I’m now swimming for the team at Crawfish Aquatics here in town. I’ve always taught private lessons at Crawfish, but I swam at LSU because it was convenient. It was a bit of a dilemma – divided allegiance, you know – and I woke up one day and decided to do everything at Crawfish. Besides, because of the pandemic you had to reserve a lane at LSU and there might be three people in a lane. Coach Nan would have the guy open up the pool for me at four in the morning.
You’re on track to great things, Herman. What are your goals for the 2022 Games in Florida next May?
My goal for the next Nationals is to be in the top 15 or top 12 in all of my events. My ultimate goal is to be a national champion in 10 years. I will be 77 by that time.
One of the great things we heard you are doing is teaching swimming to underserved youth as part of your ministry. Tell us how you began doing this.
First of all, the reason why more African Americans don’t swim today is because of racism. We didn’t have access on many levels until recent history. I couldn’t have gone to LSU as an African American when I was growing up in the ‘60s, and back then people threw acid in some pools to keep black people out. I couldn’t have joined Bolles school, which is famous for having many Olympians.
When I was a teenager my friend drowned so it was always on my mind. Every summer my heart aches because I hear of African Americans drowning. In 2011, I heard that seven people had drowned in Shreveport and I said to myself, ‘That’s a shame. Somebody ought to do something about that.’ So the Spirit spoke to me and said, ‘You know how to swim, why don’t you do something about that?’
My mission in life is now to teach private swimming lessons for underserved people. I started the Dr. James Haines Swimming Ministry – it’s named after my swimming coach at Morehouse. My congregation serves 66 children. Ours is the only black swimming ministry in the state of Louisiana.
Do you have other community projects with swimming?
Yes, and it’s something very close to me. I wanted to swim to raise money for cancer to honor my wife Linda. She got diagnosed with breast cancer in 2014. She was in remission from 2015 to 2019 but it came back as stage four metastatic breast cancer.

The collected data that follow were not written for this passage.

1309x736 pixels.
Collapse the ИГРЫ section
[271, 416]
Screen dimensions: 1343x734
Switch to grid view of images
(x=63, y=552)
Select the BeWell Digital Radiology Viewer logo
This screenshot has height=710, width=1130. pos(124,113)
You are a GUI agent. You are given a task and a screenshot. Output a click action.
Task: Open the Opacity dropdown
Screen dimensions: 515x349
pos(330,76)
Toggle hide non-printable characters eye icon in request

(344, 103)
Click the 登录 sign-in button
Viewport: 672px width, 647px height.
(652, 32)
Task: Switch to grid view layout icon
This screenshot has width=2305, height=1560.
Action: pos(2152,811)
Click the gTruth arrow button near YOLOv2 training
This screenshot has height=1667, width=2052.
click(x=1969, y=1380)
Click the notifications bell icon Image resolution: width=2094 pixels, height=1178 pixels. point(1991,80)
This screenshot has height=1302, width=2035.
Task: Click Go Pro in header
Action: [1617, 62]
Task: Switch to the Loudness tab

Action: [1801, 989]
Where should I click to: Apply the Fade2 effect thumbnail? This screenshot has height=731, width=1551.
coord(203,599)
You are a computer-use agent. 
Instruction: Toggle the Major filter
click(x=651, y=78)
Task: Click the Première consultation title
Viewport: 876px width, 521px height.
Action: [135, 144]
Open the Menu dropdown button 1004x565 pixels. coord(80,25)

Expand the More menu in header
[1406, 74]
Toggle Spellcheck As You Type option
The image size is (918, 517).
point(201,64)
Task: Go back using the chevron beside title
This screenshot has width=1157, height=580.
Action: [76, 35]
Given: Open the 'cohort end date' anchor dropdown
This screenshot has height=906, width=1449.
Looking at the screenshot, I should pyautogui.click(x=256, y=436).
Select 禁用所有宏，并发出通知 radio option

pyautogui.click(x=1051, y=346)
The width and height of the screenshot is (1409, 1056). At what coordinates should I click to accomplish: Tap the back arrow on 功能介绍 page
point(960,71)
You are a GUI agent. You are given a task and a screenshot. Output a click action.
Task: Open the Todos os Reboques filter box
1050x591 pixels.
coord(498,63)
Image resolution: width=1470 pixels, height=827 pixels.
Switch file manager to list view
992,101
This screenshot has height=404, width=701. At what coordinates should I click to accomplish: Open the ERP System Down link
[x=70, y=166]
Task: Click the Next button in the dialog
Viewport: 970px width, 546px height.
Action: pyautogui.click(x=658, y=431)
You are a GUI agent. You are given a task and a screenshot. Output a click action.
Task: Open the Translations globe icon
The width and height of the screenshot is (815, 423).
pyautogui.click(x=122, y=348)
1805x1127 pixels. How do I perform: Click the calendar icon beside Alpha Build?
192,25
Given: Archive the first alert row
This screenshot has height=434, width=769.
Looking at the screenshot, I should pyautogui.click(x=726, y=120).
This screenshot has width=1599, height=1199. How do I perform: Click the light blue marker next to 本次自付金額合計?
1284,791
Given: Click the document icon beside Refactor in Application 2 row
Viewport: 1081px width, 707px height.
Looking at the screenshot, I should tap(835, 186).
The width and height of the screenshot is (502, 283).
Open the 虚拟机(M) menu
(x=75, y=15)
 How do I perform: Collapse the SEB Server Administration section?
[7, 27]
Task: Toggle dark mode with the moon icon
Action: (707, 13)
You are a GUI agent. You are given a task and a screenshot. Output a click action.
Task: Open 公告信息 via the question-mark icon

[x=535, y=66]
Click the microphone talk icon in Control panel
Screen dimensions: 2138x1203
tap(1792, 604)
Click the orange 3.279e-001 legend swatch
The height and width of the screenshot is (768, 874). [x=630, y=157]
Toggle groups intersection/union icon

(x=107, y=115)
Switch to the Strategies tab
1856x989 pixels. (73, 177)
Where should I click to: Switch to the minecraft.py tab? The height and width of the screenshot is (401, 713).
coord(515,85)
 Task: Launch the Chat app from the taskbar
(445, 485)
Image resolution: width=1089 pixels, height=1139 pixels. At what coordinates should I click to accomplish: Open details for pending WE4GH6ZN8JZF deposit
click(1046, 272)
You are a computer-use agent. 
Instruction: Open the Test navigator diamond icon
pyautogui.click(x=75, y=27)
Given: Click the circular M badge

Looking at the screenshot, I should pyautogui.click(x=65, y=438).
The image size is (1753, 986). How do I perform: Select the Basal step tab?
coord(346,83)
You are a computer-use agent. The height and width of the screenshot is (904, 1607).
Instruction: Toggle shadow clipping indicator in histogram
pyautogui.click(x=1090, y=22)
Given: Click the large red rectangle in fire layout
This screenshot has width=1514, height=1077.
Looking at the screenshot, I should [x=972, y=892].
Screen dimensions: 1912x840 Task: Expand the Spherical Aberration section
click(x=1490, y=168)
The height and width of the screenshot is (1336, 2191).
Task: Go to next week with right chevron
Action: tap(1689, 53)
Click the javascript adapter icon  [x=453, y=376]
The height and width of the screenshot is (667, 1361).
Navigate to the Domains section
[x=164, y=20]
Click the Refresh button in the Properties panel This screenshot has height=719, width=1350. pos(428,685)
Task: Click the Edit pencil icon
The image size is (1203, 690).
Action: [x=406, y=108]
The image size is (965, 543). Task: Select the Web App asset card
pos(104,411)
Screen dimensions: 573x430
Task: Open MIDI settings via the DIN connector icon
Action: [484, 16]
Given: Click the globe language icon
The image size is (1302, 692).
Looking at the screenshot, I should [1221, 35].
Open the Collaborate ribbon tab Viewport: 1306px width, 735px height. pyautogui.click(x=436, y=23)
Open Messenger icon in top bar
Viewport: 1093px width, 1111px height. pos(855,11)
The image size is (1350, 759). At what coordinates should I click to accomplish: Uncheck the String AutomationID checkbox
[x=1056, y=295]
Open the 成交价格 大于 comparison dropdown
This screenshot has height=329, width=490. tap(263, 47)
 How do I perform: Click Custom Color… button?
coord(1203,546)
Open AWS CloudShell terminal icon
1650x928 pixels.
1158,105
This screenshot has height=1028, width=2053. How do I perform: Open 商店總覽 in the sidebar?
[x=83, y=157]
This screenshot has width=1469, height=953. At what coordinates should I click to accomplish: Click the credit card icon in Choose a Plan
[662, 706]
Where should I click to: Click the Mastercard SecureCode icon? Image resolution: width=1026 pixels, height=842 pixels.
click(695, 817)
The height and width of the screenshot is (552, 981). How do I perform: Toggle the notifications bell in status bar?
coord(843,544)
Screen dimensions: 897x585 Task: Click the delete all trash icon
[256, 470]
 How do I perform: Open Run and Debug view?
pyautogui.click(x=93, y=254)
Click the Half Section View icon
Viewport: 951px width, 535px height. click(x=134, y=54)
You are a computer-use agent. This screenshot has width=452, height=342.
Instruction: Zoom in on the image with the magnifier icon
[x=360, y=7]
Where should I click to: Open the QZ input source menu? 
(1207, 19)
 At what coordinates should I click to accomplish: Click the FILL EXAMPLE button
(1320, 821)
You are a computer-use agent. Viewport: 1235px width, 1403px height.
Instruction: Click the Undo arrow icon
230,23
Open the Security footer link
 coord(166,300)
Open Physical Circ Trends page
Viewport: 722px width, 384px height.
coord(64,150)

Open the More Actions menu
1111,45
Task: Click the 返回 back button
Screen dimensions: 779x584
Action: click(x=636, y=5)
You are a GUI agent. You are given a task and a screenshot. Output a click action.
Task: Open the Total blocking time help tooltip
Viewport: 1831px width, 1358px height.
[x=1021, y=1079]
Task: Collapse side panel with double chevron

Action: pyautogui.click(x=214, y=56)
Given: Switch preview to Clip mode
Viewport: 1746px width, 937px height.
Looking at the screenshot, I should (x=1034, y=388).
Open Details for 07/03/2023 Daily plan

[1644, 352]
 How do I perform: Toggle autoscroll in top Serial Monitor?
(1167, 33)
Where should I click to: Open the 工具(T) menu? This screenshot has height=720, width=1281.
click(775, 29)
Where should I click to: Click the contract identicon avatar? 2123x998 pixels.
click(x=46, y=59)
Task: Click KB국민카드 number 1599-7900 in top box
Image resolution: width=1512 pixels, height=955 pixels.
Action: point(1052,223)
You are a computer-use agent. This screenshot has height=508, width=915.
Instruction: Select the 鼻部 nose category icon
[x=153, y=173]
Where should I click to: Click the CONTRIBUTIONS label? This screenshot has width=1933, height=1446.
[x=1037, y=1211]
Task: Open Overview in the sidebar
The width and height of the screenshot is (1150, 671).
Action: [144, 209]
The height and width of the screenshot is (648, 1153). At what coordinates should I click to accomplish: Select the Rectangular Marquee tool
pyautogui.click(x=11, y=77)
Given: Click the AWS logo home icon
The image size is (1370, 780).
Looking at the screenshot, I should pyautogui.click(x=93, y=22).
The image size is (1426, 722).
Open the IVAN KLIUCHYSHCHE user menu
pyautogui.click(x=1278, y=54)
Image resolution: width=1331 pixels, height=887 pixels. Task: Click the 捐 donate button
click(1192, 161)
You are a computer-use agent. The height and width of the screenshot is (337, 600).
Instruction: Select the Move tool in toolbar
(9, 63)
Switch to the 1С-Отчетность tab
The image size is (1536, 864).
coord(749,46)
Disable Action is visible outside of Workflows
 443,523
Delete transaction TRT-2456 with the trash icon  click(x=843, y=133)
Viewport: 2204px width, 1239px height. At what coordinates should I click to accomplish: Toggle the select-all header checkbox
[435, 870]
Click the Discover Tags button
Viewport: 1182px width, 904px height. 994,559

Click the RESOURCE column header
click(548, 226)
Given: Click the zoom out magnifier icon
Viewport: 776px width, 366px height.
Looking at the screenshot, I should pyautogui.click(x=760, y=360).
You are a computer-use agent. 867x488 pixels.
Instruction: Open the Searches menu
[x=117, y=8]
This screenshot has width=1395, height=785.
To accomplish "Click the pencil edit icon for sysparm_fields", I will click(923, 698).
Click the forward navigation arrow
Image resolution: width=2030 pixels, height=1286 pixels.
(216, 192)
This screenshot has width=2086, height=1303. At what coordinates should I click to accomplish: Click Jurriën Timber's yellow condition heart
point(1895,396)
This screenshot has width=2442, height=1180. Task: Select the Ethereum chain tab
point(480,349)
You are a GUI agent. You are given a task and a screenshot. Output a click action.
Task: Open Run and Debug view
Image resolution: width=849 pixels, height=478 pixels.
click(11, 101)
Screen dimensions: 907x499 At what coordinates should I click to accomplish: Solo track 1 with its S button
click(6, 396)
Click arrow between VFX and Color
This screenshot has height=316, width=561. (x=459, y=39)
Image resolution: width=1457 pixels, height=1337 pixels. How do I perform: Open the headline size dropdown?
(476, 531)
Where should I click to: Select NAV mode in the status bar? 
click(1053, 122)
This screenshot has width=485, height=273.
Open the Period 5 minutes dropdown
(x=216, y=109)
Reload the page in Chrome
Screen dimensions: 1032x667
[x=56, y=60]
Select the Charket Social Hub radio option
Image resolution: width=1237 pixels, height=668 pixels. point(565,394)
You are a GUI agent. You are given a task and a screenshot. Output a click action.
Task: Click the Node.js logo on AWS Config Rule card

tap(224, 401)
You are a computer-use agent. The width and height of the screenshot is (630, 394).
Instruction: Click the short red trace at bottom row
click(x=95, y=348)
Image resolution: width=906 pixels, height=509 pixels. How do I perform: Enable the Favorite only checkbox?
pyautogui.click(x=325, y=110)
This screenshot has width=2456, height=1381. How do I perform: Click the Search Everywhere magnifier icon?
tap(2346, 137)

We thought we had beat it.
I worked with Coach Nan Fontenot at Crawfish Aquatics to organize a “Swim for Life” event and we raised about $7,000. Linda came out of the hospital to be at the event.
Linda passed recently, so next year, I am going to call it “Swim for Linda.” This year we raised about $10,000. After the last one, I got a call from the Patient Advocate Foundation, and they said because we raised so much money they named a scholarship after her for a student who is cancer survivor. The young lady who received the scholarship is a biomedical major.
Now they are doing do this scholarship annually, and I was invited to be on the board of the organization. I like that I get to help pick who gets the scholarship. Last year, we were swimming for Linda’s life, so now we are going to swim for Linda’s memory.
We’re proud of you, Herman. You must feel proud to honor her.
Yes. And since she’s been gone I still feel her presence in the pool. I pray to God before I swim, but when I’m in there and starting to lag I call out in my mind, “Help me, Angel Linda” and she helps me finish my swim strong.
It’s amazing to see how your life was shaped by just learning to swim, and you are doing great things to serve and help others.
My parents were my Godsend and I have dedicated this journey I’m on to them. I had no idea the impact that those swimming lessons would have on my life. They just told us we were taking lessons, and look where it has taken me.